Metadata-Version: 2.4
Name: HTML-String-Tools
Version: 0.4.2
Summary: A simple set of scripts for handling, formatting, and converting HTML formatted text.
Home-page: https://github.com/Drakovek/HTML-String-Tools
Author: Drakovek
Author-email: DrakovekMail@gmail.com
Classifier: Programming Language :: Python :: 3
Classifier: License :: OSI Approved :: GNU General Public License v3 (GPLv3)
Classifier: Operating System :: OS Independent
Requires-Python: >=3.0
Description-Content-Type: text/markdown
License-File: LICENSE
Dynamic: author
Dynamic: author-email
Dynamic: classifier
Dynamic: description
Dynamic: description-content-type
Dynamic: home-page
Dynamic: license-file
Dynamic: requires-python
Dynamic: summary

# HTML-String-Tools

HTML-String-Tools is a simple set of python scripts for formatting and converting HTML text. It's mainly intended for use as a library, but there are a couple command line utilities for converting between HTML and plain text as well.

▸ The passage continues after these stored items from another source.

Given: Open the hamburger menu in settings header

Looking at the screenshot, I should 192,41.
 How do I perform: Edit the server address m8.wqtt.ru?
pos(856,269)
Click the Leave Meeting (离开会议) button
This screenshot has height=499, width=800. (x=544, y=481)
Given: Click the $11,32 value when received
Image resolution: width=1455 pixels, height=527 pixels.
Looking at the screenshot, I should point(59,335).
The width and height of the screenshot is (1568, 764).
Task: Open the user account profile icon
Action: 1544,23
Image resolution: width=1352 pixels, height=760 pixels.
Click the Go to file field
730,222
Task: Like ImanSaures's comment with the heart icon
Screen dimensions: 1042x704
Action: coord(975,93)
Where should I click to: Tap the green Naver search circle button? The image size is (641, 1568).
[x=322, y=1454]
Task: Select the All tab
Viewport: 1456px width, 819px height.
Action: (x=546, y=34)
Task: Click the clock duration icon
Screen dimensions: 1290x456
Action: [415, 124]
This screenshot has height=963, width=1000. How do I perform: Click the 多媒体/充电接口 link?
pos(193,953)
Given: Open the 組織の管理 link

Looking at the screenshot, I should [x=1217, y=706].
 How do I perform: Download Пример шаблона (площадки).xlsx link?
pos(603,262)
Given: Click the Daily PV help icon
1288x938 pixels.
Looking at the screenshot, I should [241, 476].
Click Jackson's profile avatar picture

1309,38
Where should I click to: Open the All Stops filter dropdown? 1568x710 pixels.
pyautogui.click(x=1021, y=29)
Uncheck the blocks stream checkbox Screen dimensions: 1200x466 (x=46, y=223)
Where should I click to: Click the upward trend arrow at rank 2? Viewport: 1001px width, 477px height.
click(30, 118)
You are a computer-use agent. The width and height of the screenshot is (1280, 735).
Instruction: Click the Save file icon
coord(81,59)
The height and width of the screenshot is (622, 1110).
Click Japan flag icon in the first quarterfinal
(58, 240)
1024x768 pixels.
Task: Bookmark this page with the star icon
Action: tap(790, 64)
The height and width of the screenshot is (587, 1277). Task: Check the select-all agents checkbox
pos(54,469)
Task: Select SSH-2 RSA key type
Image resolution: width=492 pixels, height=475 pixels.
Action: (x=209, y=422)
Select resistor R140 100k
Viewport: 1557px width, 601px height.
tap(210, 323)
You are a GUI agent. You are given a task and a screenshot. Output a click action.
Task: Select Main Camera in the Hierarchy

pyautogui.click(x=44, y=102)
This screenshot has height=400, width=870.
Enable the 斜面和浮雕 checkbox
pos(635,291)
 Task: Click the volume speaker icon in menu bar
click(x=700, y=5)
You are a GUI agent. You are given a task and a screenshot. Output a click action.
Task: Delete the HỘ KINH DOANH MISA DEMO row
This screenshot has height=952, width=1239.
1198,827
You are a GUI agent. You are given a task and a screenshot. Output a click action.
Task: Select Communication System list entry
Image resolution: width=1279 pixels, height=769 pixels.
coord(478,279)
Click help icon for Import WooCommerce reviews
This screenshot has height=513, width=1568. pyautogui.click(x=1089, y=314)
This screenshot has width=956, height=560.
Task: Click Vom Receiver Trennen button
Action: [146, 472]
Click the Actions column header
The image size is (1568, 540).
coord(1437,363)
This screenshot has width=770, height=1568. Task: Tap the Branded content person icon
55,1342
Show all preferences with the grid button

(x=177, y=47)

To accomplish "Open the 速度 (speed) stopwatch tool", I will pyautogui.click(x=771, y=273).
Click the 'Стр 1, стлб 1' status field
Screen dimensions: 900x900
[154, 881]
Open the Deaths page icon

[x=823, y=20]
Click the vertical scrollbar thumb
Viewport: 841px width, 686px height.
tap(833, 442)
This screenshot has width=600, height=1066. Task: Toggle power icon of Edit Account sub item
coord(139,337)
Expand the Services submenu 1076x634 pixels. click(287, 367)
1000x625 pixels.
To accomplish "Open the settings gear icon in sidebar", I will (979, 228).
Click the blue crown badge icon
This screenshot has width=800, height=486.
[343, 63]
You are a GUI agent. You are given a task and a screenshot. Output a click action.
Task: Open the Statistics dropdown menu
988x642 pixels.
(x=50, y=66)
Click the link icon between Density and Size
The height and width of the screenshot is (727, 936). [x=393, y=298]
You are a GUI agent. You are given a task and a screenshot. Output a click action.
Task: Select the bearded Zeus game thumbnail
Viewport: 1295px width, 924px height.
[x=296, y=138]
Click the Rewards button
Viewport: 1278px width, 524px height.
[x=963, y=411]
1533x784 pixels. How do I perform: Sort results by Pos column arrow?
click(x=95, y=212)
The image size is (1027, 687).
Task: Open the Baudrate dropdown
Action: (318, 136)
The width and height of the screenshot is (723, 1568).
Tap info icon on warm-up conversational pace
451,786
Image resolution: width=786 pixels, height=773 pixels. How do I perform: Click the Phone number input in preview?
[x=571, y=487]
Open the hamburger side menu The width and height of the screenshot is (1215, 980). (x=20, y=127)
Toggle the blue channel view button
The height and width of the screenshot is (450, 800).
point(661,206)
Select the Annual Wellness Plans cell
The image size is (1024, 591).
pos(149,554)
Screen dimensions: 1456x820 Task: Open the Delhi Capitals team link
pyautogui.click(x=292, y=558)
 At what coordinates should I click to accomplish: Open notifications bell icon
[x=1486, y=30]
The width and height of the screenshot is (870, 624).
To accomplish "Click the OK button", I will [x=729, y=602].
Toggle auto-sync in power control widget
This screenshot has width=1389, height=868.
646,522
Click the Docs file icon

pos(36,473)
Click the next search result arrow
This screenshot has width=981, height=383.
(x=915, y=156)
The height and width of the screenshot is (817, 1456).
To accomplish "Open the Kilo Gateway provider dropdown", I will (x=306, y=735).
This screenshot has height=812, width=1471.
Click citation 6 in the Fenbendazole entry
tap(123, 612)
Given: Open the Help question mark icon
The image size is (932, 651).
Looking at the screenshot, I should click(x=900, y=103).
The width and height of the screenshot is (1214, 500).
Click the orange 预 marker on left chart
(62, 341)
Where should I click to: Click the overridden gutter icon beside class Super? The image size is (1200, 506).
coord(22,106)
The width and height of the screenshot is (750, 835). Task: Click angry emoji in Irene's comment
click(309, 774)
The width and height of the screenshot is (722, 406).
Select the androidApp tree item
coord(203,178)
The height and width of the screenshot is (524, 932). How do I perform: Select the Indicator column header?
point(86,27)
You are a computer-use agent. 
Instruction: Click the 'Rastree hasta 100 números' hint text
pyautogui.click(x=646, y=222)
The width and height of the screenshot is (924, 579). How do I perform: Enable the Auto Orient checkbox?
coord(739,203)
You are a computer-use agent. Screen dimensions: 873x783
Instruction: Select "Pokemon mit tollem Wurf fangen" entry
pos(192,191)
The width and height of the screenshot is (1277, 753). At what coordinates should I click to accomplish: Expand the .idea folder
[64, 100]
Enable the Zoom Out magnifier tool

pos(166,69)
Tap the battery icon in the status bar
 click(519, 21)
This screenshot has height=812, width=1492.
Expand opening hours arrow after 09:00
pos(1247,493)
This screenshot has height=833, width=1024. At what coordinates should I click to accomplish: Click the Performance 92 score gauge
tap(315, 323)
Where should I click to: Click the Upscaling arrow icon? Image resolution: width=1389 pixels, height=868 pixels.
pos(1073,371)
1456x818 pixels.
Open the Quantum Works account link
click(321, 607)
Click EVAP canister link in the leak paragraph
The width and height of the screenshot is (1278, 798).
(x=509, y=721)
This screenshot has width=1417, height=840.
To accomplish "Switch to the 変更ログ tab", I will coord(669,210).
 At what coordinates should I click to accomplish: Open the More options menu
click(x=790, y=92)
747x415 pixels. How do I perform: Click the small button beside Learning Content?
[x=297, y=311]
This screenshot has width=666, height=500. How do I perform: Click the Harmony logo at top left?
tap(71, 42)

- [Installation](#installation)
- [Functions](#functions)
- [CLI](#cli)

# Installation

HTML-String-Tools can be downloaded from its PyPI package using pip:

    pip3 install HTML-String-Tools

HTML-String-Tools only uses standard libraries included with Python3, so there are no additional required packages if building from source.

# Functions

There are several functions in HTML-String-Tools you can use in your python projects.

## get_extension

Returns the extension of a given URI or file

    import html_string_tools

    extension = html_string_tools.get_extension("path/to/resourse/image.png?1234")
    # extension will be ".png"

## entity_to_character

Returns a single unicode character corresponding to a given HTML escape entity.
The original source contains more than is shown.